Provided entries.
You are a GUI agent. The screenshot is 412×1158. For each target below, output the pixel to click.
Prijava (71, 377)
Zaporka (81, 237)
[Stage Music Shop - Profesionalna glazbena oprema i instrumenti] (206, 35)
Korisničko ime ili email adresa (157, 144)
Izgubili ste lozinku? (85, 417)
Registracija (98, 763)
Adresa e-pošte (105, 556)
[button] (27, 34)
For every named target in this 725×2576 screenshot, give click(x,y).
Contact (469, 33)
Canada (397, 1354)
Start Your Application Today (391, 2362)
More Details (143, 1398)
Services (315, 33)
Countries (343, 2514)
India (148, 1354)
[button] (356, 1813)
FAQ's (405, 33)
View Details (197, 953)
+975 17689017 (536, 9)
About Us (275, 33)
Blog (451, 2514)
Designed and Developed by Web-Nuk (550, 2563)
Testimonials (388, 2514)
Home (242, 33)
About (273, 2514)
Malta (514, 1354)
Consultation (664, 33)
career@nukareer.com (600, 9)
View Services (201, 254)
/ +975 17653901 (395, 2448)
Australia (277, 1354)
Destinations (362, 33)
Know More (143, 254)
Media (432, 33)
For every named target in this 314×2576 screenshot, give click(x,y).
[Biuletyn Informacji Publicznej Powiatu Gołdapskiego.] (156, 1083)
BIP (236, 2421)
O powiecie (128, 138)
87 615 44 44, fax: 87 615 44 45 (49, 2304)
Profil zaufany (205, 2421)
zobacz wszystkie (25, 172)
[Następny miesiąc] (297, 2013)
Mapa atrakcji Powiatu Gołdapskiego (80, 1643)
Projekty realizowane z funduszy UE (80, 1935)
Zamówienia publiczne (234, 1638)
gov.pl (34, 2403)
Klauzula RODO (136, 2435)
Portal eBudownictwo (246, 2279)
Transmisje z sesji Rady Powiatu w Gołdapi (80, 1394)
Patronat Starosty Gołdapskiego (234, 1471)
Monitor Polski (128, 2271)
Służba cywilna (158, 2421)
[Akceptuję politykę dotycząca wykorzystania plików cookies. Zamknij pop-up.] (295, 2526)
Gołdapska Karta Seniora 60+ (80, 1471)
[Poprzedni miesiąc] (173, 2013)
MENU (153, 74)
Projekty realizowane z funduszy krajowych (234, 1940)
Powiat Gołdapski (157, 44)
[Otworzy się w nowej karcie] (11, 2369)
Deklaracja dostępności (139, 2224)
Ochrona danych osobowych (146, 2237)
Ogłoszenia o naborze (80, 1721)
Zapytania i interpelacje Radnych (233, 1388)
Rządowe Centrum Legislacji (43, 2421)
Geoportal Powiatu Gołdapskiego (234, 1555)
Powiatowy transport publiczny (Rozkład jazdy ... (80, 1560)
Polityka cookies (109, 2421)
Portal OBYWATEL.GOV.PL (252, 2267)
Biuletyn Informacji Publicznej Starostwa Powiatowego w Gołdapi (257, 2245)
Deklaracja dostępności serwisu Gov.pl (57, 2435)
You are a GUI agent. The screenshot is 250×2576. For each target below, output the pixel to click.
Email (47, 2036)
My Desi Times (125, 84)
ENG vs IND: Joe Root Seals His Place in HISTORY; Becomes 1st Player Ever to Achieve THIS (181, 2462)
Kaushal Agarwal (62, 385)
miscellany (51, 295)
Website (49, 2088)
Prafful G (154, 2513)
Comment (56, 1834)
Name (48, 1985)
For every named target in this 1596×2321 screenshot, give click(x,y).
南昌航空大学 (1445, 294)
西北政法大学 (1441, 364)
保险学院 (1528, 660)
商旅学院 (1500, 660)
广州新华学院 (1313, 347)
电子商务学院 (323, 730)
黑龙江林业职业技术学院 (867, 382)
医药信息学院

What you are asked to do. Will you return exactly the lines above from the one with "Contact (469, 33)" down to the one with "17653901 (395, 2448)", counting both as part of the range?

Answer to this exercise.
Contact (469, 33)
Canada (397, 1354)
Start Your Application Today (391, 2362)
More Details (143, 1398)
Services (315, 33)
Countries (343, 2514)
India (148, 1354)
[button] (356, 1813)
FAQ's (405, 33)
View Details (197, 953)
+975 17689017 (536, 9)
About Us (275, 33)
Blog (451, 2514)
Designed and Developed by Web-Nuk (550, 2563)
Testimonials (388, 2514)
Home (242, 33)
About (273, 2514)
Malta (514, 1354)
Consultation (664, 33)
career@nukareer.com (600, 9)
View Services (201, 254)
/ +975 17653901 (395, 2448)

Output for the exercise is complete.